My last post showed photos of two California Condors I saw perched in a tree on my way in to the North Rim of the Grand Canyon on Thursday. The place where I saw them is about 11 miles south of Jacob Lake, AZ – at the beginning of a large area which was devastated by a wildfire in 2006. While there is new growth taking hold, most of what remains in this area are large tree trunks with random limbs (and many with no limbs, just the tall, vertical trunk).
This is a photo showing that the tree where I saw the 2 condors on Thursday was only about 100 feet off the road (it is the tree above the back of my car, in the center of the photo):

Friday morning I returned to the same spot and saw another condor in a different tree, further away from the road (maybe 200 or 250 feet). Although at the time I was there the sun was rising behind where the condor was perched I was able to get some photos showing the identification tag – Y0, which I am sure is meant to be Y-Zero. That tag is not on the list which I found on the peregrinefund.org website and I have sent that organization details of my sighting and inquired why it isn’t included.
I am unofficially calling this condor “Yo”

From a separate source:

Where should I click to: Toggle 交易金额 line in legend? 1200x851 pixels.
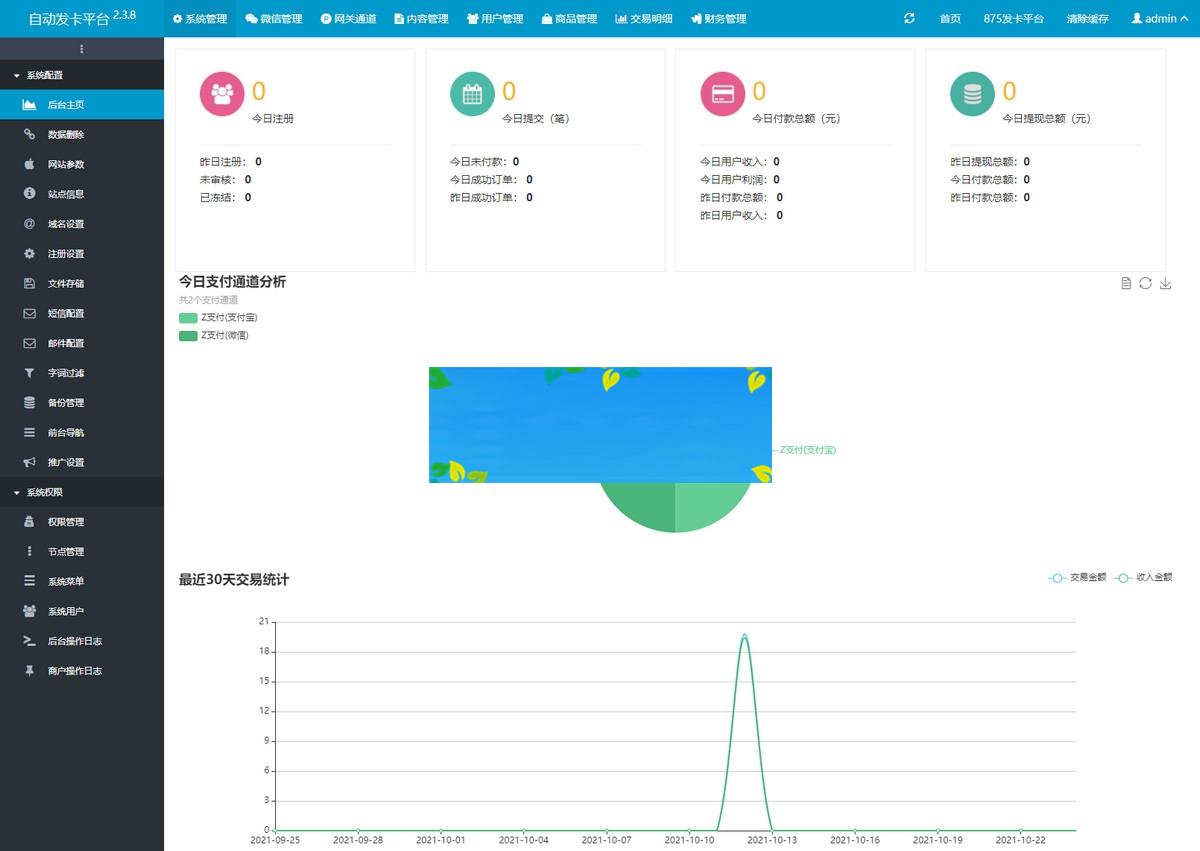[x=1078, y=577]
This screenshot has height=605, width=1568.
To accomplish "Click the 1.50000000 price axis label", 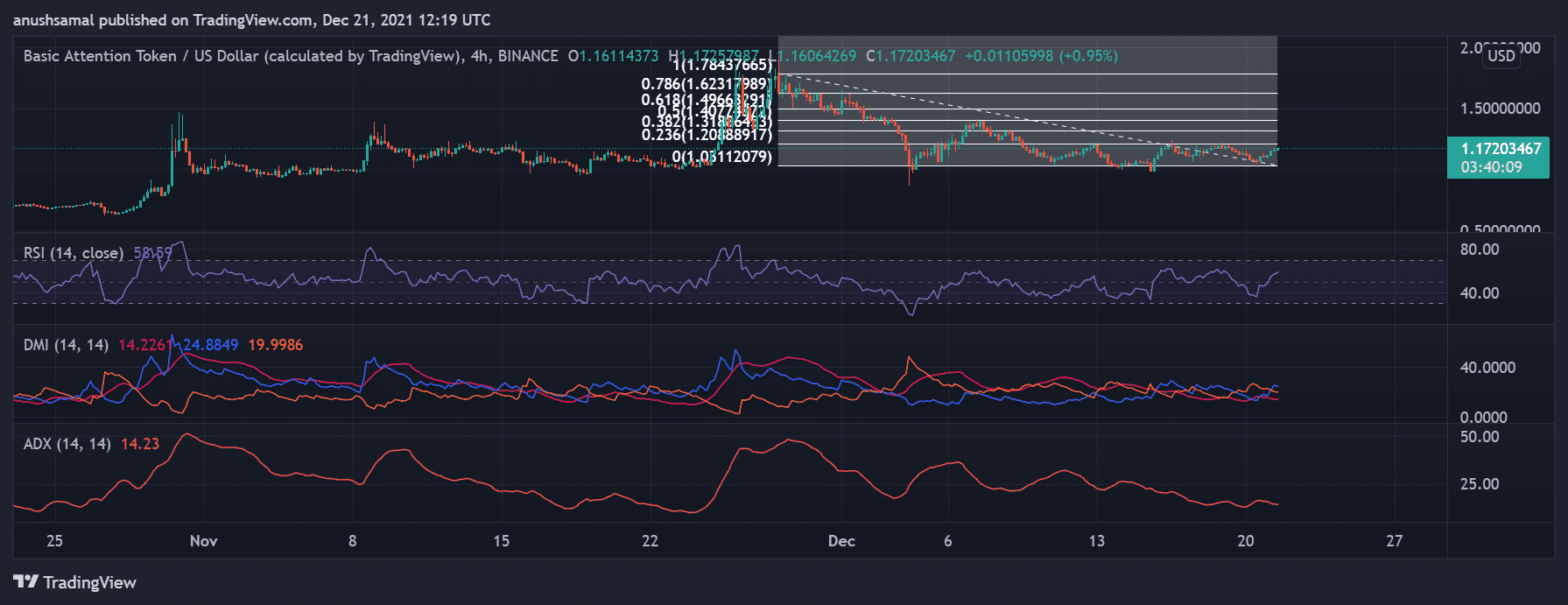I will coord(1500,109).
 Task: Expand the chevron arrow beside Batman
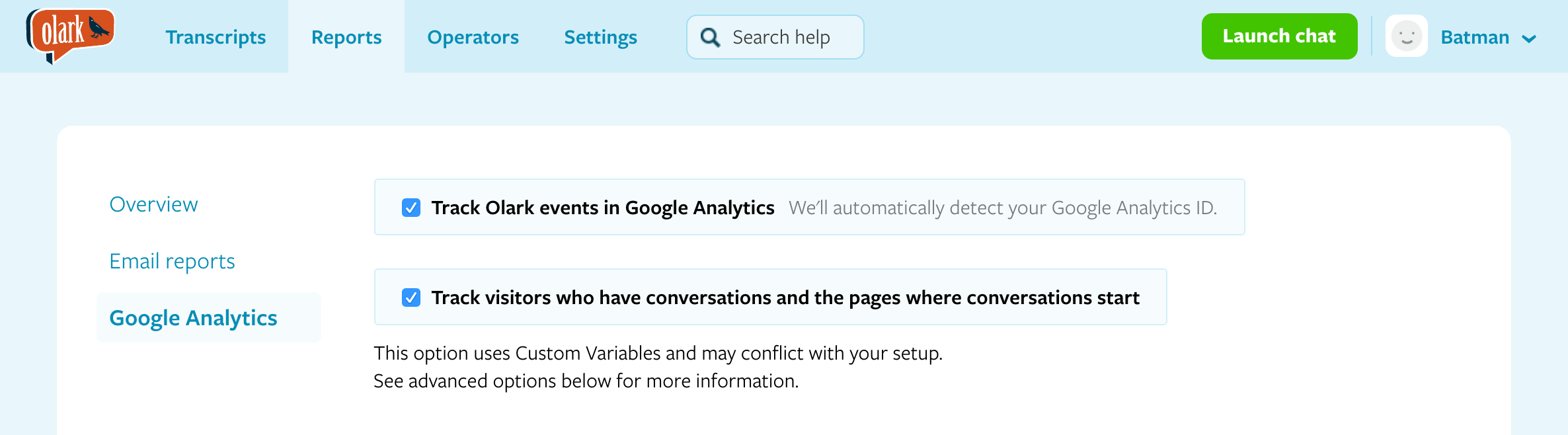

Upon doing some further research I learned that after these condors are raised in captivity (in various places) they are generally released at the Vermilion Cliffs National Monument, located between Jacob Lake and Marble Canyon, east of the North Rim entrance and not all that far – as the condor flies….
Vermilion Cliffs is evidently where these newly liberated condors have their nests. They seem to like this burned out area to hunt for food, probably because they can perch up high and have a good view of the relatively barren surrounding area.
Saturday morning I returned to this spot once again before leaving the area to drive down to Phoenix. Sure enough, there was another lone condor perched in a tree. I arrived closer to actual sunrise so the sun was even lower and I had to move around a good bit to try and get photos. I couldn’t tell at the time but now that I have looked at the photos I took it’s tag number is V4, it is a female, hatched 5/13/17 at the Portland Zoo and released into the wild on 3/31/20.



She pretty much just sat there the whole time, and I had a long drive ahead of me so I left. Now that I know it is where they nest I paid closer attention as I drove past the Vermilion Cliffs National Monument, a many miles long wall of tall red cliffs, but they are pretty far off the road and there really wasn’t anything to see, bird-wise.

A fellow spectator at the first sighting on Thursday told me that another spot where I might find some condors is the Marble Canyon pedestrian bridge, located parallel to the main (traffic) Navajo bridge at Marble Canyon. I parked there briefly as I drove through the area to get down to Phoenix but didn’t see any condors.